What is Cytiva’s global approach to mergers and acquisitions (M&A), particularly concerning the Chinese market? Have there been considerations for M&A to enhance localization efforts, or does the company prioritize internal development over acquisitions?

Our approach to M&A in the Chinese market is strategic and multifaceted. While we recognize the need to accelerate our localization efforts in China, M&A is just one of the avenues we’re exploring. We also leverage line transfer, open innovation, joint ventures, and other tools to achieve our localization goals effectively. Over the past four years, we’ve completed one significant deal in China, acquiring a single-use technology factory in Beijing. This acquisition has transformed into a major supply base for single-use technology, not only in China but also across Asia, demonstrating significant operational success. While we take pride in this achievement, we remain open to exploring various possibilities for growth, with M&A serving as a key driver in our expansion strategy, much like Danaher’s approach on a global scale.

Asia is contributing to roughly 40 percent of the company’s growth, so there has been a significant evolution in our approach to China within the Cytiva leadership team. Previously, China was part of a broader scope, but now it has been elevated to an independent and standalone operating company. This strategic move underscores the increasing importance and significance of China as a key market for our future endeavors.


Looking ahead, how do you anticipate China’s contribution to the overall business in the coming years?

In terms of China’s role within our global portfolio, we expect it to remain a significant contributor, although perhaps not at the heightened levels experienced during the peak of the COVID-19 pandemic. We recognize that such extraordinary growth was not sustainable and that we should aim for a more consistent trajectory. Looking forward, China’s market potential remains compelling, driven by factors such as its large and aging population. We anticipate sustained high single-digit growth over the long term.

As we focus on enhancing our localization efforts, our current localization rate remains relatively low. However, we are determined to substantially increase this percentage in the near future.

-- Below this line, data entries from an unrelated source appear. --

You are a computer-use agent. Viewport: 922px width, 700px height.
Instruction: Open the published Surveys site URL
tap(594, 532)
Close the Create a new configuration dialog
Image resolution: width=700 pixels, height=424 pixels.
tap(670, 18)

Our aim is not solely to benefit China but to support the entire group. Just as Chinese companies in various sectors are becoming global players, we recognize the importance of serving our top customers not only domestically but also on the global stage. Looking ahead, we believe that our entrepreneurship mindset will serve as a sustainable driving force within our industry. Our dedication to addressing challenges and solving problems with a focus on patient care underscores our commitment to advancing Cytiva both in China and globally. Through strategic acquisitions like Pall Life Sciences we are assembling an unparalleled end-to-end solution that empowers our customers to bring novel therapeutics to fruition with unprecedented speed and efficacy.


What message would you like to convey to the life science community regarding China’s role as a developer of medicines?

I would advise not to be swayed by surface-level perceptions. To truly understand the industry’s pulse, one must immerse oneself in the country and engage with customers and companies firsthand. We trust what we witness on the ground, where real value is created. Despite short-term uncertainties like geopolitical tensions, we remain confident in China’s long-term prospects. With a focus on addressing the healthcare needs of its vast population and a thriving entrepreneurial ecosystem, China presents significant opportunities for Cytiva’s differentiated offerings and sustained success.